Asthma is the most common chronic disease of childhood and the leading cause of childhood morbidity as measured by school absences, emergency department visits, and hospitalizations. Multiple factors play a role in the development, treatment and prevention of childhood asthma including racial/ethnic and socioeconomic disparities, both the home and school environments, and medication use. The goals of this review are to summarize these aspects of asthma in school-aged children and to present an updated review of medications as it relates to treatment strategies that will help in the care of these children. We conclude that phenotypic heterogeneity and appropriate environmental assessments and interventions are important considerations in the management of childhood asthma.
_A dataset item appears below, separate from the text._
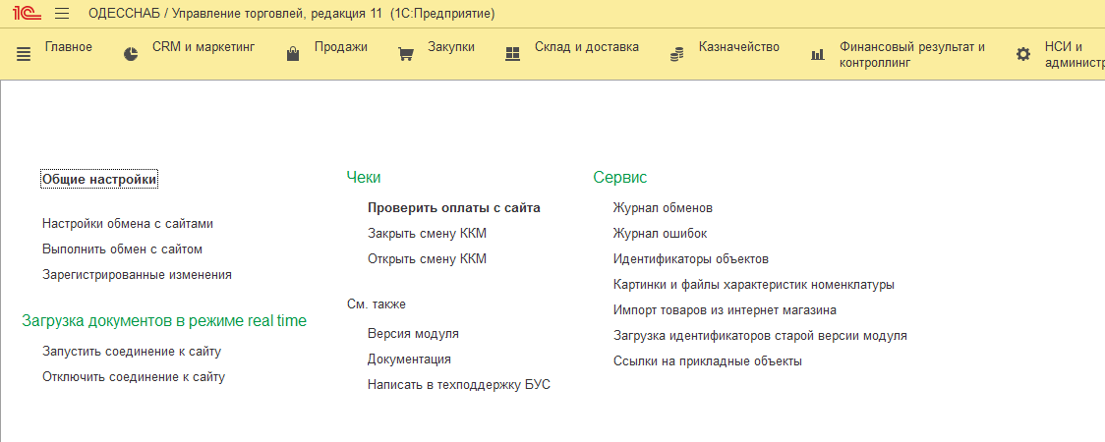
Task: Select Проверить оплаты с сайта
Action: 453,208
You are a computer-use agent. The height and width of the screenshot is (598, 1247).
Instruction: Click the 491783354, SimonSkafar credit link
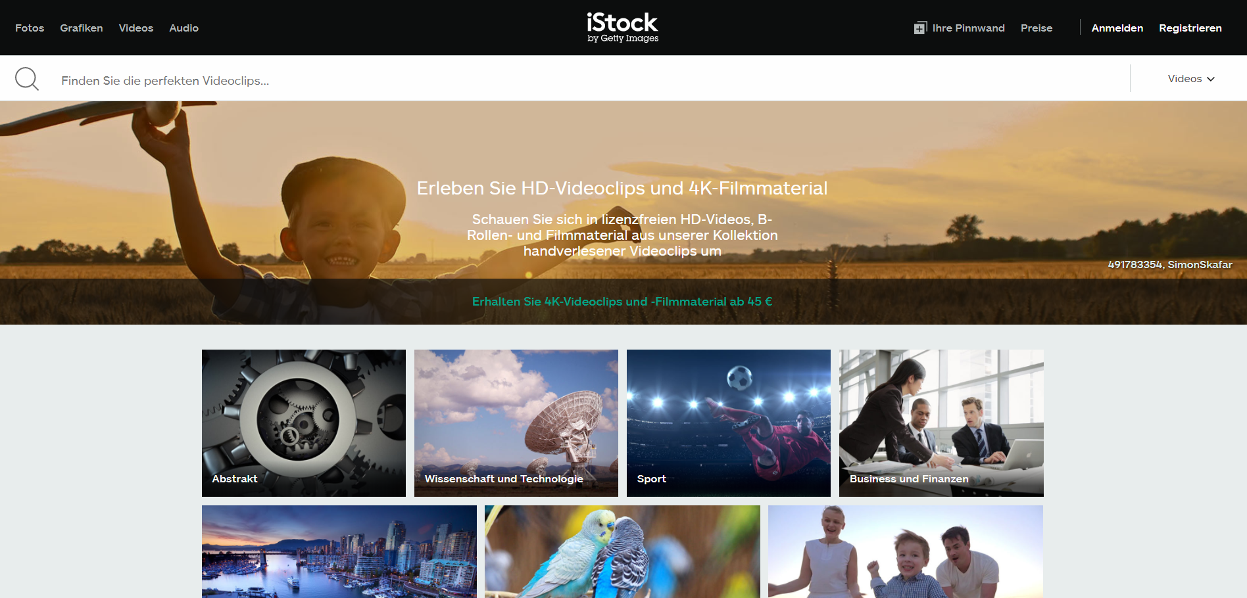[1170, 264]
Asthma is the most common noncommunicable childhood disease affecting approximately 14% of children globally and 8.6% of children in the United States, with a rising prevalence worldwide.1, 2 Furthermore, asthma accounts for more than 14 million missed school days per year3 and costs billions of dollars in health care utilization.4 Despite advancements in asthma management and the availability of effective medications, harmful environmental exposures and health disparities continue to exist.5
Children of minority groups are more likely to have a higher prevalence of asthma, frequent emergency room visits, and are at risk of having fragmented health care as a result of economic and noneconomic factors.5Moreover, environmental exposures are known to play a major role in the pathogenesis of asthma and its morbidity.6 Aeroallergen and airborne pollutant exposures in urban home and school environments have been implicated in worsening asthma symptoms in children.7 A Cochrane meta-analysis estimated that environmental control practices reduced the risk of current asthma by approximately 30% to 50% in children.8 Therefore, it is important that children with asthma take all the essential actions recommended to reduce their exposure to indoor environmental asthma triggers.9
This review article will focus on current evidence supporting the clinical management of asthma among school-aged children in the context of existing racial/ethnic and socioeconomic disparities, environmental exposures, current guidelines-based treatments, and promising novel therapeutics.